Настоящая работа не носит законченного характера, предоставляя исследователям материалы для размышлений, с возможными решениями новых вопросов. Для неспециалистов приношу извинения за обилие цитат из древнерусских источников и ссылок на них; но если они вам многого не говорят, но вам дорого доброе имя «Сказания о невидимом граде Китеже», обратите на них внимание.
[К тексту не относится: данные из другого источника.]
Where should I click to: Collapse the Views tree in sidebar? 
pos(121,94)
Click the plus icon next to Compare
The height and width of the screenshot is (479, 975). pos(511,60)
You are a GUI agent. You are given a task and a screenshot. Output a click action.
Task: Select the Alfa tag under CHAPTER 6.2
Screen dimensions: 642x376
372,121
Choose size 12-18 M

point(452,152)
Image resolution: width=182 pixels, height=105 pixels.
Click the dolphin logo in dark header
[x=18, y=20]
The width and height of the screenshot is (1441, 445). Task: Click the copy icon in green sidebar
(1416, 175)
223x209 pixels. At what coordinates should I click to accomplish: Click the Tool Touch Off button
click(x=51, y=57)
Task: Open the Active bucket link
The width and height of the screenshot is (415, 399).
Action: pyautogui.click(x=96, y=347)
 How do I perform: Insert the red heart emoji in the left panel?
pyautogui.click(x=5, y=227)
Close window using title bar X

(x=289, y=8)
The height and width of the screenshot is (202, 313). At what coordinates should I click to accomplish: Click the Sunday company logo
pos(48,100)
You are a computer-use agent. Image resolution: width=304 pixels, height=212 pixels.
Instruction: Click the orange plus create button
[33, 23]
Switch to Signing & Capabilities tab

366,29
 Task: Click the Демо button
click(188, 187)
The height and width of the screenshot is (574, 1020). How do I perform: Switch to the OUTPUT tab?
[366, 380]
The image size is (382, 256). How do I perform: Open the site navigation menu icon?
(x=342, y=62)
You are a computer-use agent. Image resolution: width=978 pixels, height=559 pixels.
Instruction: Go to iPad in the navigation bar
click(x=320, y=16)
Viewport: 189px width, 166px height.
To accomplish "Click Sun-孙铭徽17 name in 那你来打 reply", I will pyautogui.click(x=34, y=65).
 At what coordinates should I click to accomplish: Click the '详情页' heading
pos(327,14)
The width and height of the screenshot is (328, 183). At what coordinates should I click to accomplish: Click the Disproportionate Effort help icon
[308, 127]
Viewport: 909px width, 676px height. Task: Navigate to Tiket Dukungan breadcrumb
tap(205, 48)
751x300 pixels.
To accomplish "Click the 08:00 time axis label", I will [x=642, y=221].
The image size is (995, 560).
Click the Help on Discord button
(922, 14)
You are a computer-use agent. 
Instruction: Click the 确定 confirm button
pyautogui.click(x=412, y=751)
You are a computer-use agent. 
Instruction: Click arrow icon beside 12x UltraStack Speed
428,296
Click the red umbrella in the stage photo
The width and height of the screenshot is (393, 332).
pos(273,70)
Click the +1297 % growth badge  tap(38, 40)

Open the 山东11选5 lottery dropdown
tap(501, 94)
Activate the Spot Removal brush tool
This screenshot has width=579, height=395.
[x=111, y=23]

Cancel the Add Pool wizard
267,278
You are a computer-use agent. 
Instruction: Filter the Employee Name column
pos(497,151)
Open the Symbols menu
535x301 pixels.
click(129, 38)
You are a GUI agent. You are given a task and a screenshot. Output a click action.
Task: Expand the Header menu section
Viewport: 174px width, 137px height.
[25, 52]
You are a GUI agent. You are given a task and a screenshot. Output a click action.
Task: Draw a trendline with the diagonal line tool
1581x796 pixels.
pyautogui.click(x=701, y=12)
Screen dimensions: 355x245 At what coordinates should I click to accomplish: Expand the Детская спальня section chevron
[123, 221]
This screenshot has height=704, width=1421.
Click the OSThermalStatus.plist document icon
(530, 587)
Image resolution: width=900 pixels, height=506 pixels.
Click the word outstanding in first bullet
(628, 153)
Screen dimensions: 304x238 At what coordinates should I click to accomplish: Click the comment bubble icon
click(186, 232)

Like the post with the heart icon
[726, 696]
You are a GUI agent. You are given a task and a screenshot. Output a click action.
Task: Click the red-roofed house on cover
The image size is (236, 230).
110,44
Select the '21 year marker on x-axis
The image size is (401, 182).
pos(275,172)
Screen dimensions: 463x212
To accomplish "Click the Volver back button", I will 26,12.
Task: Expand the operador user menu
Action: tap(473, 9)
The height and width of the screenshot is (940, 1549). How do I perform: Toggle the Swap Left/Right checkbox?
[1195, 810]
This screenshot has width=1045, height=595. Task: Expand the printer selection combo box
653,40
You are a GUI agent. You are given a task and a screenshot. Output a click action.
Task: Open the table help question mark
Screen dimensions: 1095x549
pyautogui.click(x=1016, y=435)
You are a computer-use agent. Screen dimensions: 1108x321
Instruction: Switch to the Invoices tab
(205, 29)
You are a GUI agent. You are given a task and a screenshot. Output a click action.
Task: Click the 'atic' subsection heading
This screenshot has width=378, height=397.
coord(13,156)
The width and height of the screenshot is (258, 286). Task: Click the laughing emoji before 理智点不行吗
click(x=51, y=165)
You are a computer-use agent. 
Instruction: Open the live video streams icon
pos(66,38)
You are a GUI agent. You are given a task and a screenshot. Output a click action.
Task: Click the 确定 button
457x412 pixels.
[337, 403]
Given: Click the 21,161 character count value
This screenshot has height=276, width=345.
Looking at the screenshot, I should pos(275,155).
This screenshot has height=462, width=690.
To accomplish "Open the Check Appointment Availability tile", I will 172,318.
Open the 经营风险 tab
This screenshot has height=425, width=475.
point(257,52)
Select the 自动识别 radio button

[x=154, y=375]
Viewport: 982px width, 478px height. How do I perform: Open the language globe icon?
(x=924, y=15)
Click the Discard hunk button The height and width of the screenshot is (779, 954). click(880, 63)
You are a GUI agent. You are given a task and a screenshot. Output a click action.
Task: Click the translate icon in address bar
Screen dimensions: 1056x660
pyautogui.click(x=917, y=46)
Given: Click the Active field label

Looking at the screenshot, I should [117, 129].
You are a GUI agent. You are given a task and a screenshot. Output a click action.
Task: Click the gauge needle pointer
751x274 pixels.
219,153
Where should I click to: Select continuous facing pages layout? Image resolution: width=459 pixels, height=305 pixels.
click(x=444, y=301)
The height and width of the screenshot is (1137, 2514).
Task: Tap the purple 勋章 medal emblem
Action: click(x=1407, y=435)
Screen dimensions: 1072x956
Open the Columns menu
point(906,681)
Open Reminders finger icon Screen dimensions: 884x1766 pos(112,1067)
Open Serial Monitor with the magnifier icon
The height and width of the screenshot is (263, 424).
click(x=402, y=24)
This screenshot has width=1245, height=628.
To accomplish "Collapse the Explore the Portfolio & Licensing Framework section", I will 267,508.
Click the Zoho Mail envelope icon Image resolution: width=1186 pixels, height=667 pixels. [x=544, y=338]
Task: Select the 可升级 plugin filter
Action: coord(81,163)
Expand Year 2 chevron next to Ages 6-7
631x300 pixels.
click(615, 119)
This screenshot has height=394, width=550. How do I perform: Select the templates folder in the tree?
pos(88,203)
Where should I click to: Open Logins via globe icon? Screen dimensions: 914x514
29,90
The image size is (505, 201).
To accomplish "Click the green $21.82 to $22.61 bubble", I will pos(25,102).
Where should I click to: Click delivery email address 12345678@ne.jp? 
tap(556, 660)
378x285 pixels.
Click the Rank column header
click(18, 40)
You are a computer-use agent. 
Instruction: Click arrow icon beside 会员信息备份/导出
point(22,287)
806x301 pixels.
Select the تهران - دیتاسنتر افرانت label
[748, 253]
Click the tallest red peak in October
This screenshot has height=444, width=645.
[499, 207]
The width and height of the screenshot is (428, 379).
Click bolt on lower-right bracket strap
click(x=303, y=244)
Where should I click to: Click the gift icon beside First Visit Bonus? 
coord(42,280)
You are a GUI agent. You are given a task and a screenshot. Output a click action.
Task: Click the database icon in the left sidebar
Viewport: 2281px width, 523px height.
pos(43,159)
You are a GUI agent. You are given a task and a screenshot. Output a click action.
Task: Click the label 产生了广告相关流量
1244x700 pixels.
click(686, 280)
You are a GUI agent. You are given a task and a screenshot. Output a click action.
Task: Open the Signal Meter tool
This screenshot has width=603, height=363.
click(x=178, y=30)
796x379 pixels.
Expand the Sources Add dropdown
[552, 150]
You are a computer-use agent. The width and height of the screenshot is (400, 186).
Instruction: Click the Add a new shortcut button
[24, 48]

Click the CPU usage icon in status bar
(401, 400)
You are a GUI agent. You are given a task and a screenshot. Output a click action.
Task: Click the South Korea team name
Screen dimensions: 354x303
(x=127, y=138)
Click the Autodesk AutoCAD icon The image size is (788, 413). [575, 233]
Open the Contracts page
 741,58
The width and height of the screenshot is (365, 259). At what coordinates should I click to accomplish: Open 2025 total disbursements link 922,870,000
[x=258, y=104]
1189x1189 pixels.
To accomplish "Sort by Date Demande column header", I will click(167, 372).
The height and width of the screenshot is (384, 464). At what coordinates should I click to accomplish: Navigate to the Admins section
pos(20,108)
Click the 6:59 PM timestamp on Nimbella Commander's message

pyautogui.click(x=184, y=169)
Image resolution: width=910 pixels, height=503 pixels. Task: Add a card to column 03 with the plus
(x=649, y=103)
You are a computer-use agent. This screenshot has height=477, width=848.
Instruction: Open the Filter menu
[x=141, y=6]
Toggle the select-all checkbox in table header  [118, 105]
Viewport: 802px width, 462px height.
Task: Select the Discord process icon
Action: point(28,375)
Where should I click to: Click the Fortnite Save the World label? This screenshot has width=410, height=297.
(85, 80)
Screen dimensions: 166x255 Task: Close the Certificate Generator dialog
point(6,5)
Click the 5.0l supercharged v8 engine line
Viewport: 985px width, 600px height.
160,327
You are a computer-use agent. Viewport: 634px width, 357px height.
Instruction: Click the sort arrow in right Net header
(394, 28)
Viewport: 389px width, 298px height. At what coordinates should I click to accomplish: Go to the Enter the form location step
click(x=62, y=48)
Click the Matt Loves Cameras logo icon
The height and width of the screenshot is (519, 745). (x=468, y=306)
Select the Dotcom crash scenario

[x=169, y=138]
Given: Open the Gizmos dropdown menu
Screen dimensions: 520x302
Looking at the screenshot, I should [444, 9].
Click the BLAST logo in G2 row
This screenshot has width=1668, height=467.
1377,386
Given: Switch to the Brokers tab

Вдали от Кавказабада и Таджикистанска («Санкт-Петербурга»), в славной Нижегородской губернии, на озере Светлом Яру у Волги стоит Городец Радославов (Радилов) – именитый град Китеж, взятый и сожженный азиатами в нач. ХIII века. Имя это вменено было историческому Городцу по его исторической судьбе, по ассоциации с именем иного княжеского (вотчинного) града – Кидекши, т.е. кинутого, заброшенного и запустевшего места. Жестокость боя 1230-х г.г. свидетельствует 5-сантиметровый слой пепла, покрывший городище, выжженное огнеметательным оружием наступавших при жестокой обороне, доставшееся жадным дикарям лишь в пепле. Принадлежность захватчиков, время катастрофы - удостоверили находки монгольского оружия на пепелище.

На самом берегу великой реки стоял град Юрьевец Повольский - речной причал, основанный св.блгв. князем-мучеником Георгием Всеволодовичем Владимирским, взятый татарами в этом же походе. Сейчас он подтоплен Горьковским водохранилищем, воздвигнутым в веке ХХ, «иных веков татарами и монголами». Скинув запыленные шлемы и насытившись «мясом белых «братьев», вернувшись из похода 1945 г., они предались гидростроительству, воздвигнувшись изгладить под волнами край национально-русского паломничества, переориентировав паломнические потоки в Иерусалим (оставленный англичанами в 1948), но «промахнулись» географически, преградив в 1955 плотиной Волгу неточно; так Светлояр остался выше зоны затопления.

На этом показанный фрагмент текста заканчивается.